Early prediction of adverse outcomes in liver cirrhosis using a CT-based multimodal deep learning model.
Authors
Affiliations (6)
Affiliations (6)
- Department of Radiology, The Second Affiliated Hospital, School of Medicine, The Chinese University of Hong Kong, Shenzhen & Longgang District People's Hospital of Shenzhen, Shenzhen, China.
- Shukun Technology Co., Ltd, Beijing, China.
- School of Computer Science, Hangzhou Dianzi University, Hangzhou, China.
- Medical Big Data Lab, Shenzhen Research Institute of Big Data, Shenzhen, China.
- Department of Liver Disease, Xinjiang Uygur Autonomous Region Chinese Medicine Hospital, Urumqi, China. [email protected].

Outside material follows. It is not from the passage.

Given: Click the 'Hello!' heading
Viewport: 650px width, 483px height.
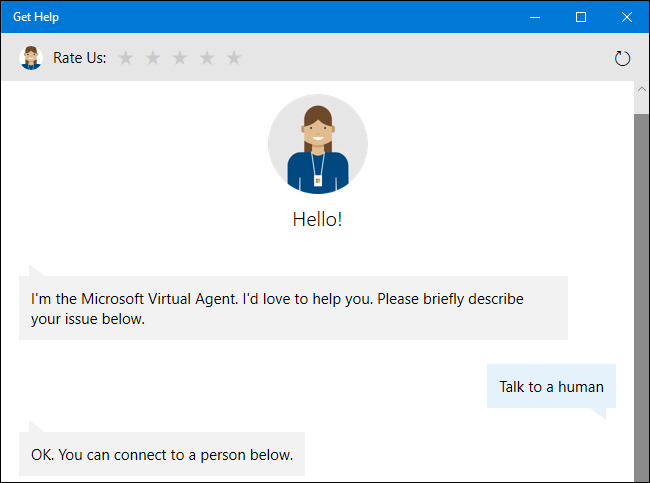Looking at the screenshot, I should (318, 219).
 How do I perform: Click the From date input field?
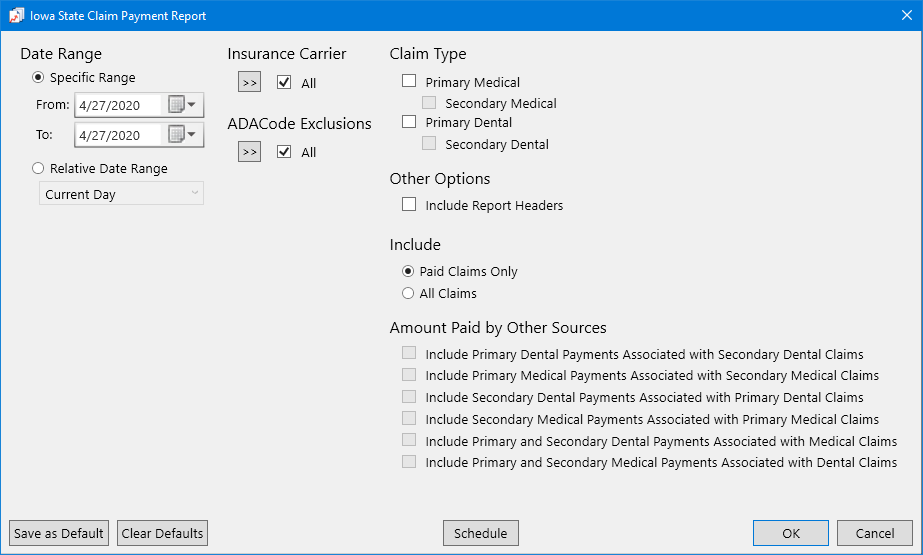pos(117,105)
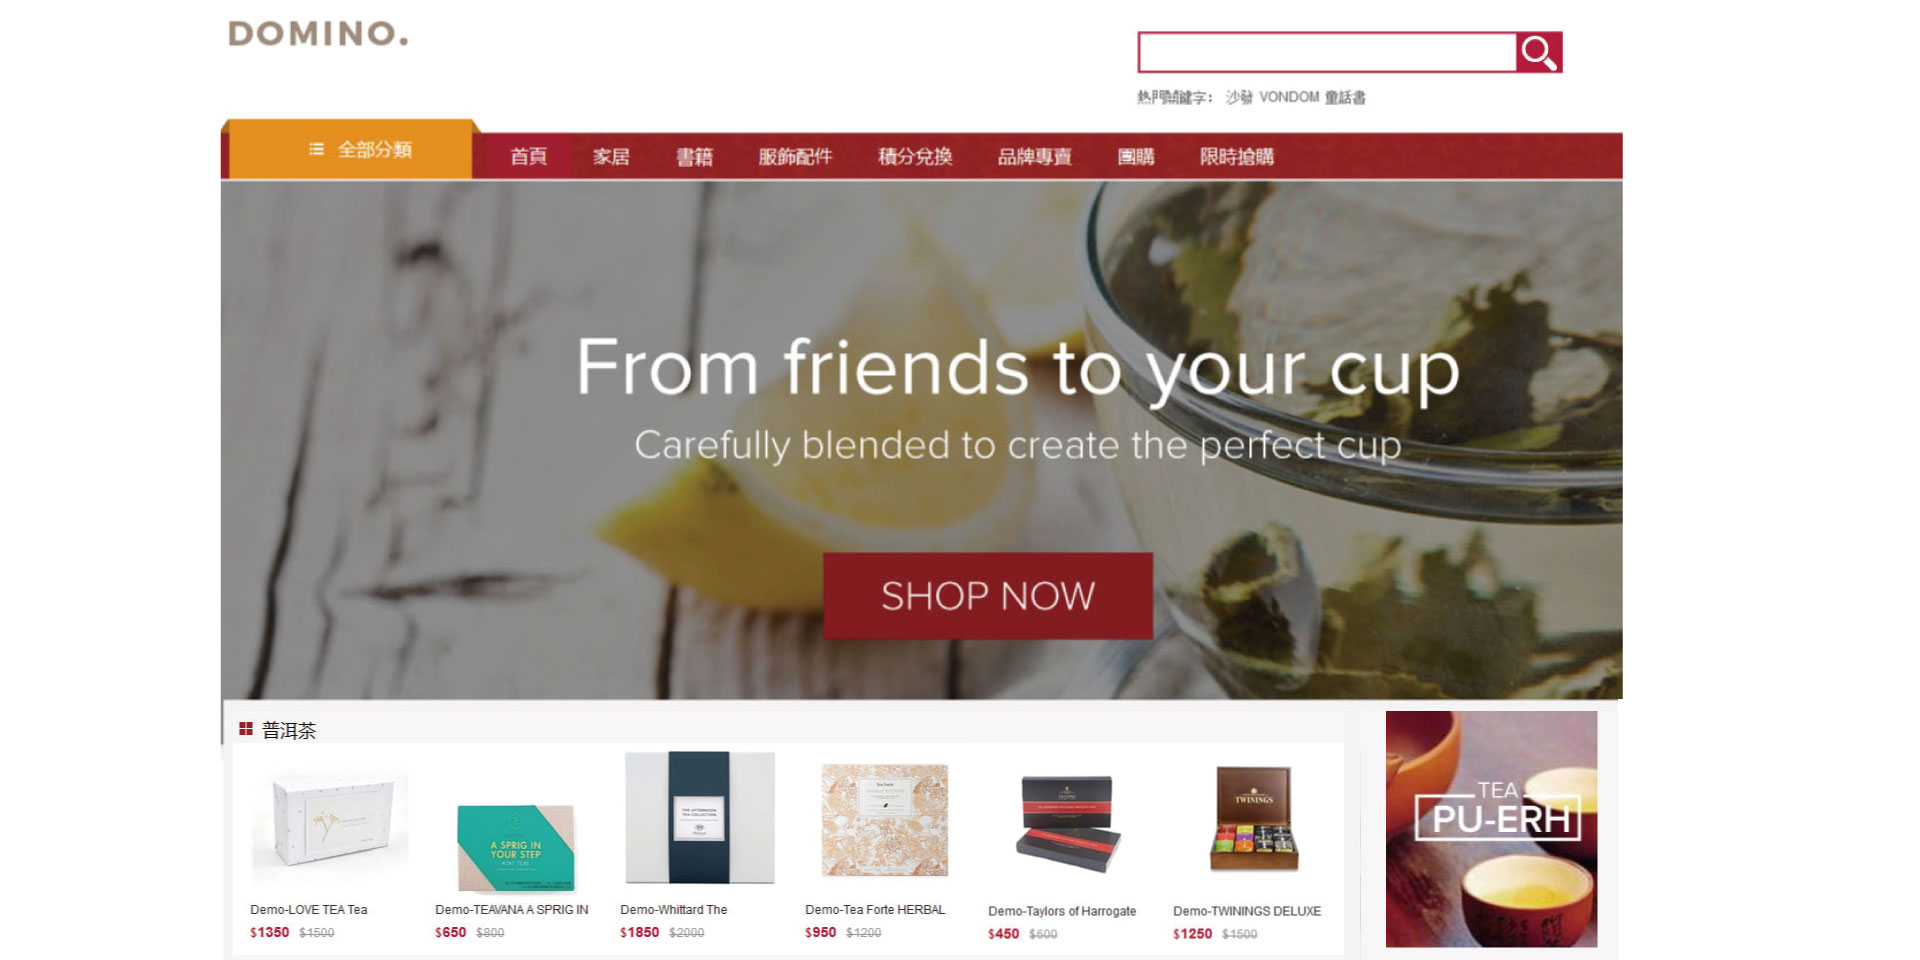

- Department of Radiology, The Second Affiliated Hospital, School of Medicine, The Chinese University of Hong Kong, Shenzhen & Longgang District People's Hospital of Shenzhen, Shenzhen, China. [email protected].
Abstract
Early-stage cirrhosis frequently presents without symptoms, making timely identification of high-risk patients challenging. We aimed to develop a deep learning-based triple-modal fusion liver cirrhosis network (TMF-LCNet) for the prediction of adverse outcomes, offering a promising tool to enhance early risk assessment and improve clinical management strategies. This retrospective study included 243 patients with early-stage cirrhosis across two centers. Adverse outcomes were defined as the development of severe complications like ascites, hepatic encephalopathy and variceal bleeding. TMF-LCNet was developed by integrating three types of data: non-contrast abdominal CT images, radiomic features extracted from liver and spleen, and clinical text detailing laboratory parameters and adipose tissue composition measurements. TMF-LCNet was compared with conventional methods on the same dataset, and single-modality versions of TMF-LCNet were tested to determine the impact of each data type. Model effectiveness was measured using the area under the receiver operating characteristics curve (AUC) for discrimination, calibration curves for model fit, and decision curve analysis (DCA) for clinical utility. TMF-LCNet demonstrated superior predictive performance compared to conventional image-based, radiomics-based, and multimodal methods, achieving an AUC of 0.797 in the training cohort (n = 184) and 0.747 in the external test cohort (n = 59). Only TMF-LCNet exhibited robust model calibration in both cohorts. Of the three data types, the imaging modality contributed the most, as the image-only version of TMF-LCNet achieved performance closest to the complete version (AUC = 0.723 and 0.716, respectively; p > 0.05). This was followed by the text modality, with radiomics contributing the least, a pattern consistent with the clinical utility trends observed in DCA. TMF-LCNet represents an accurate and robust tool for predicting adverse outcomes in early-stage cirrhosis by integrating multiple data types. It holds potential for early identification of high-risk patients, guiding timely interventions, and ultimately improving patient prognosis.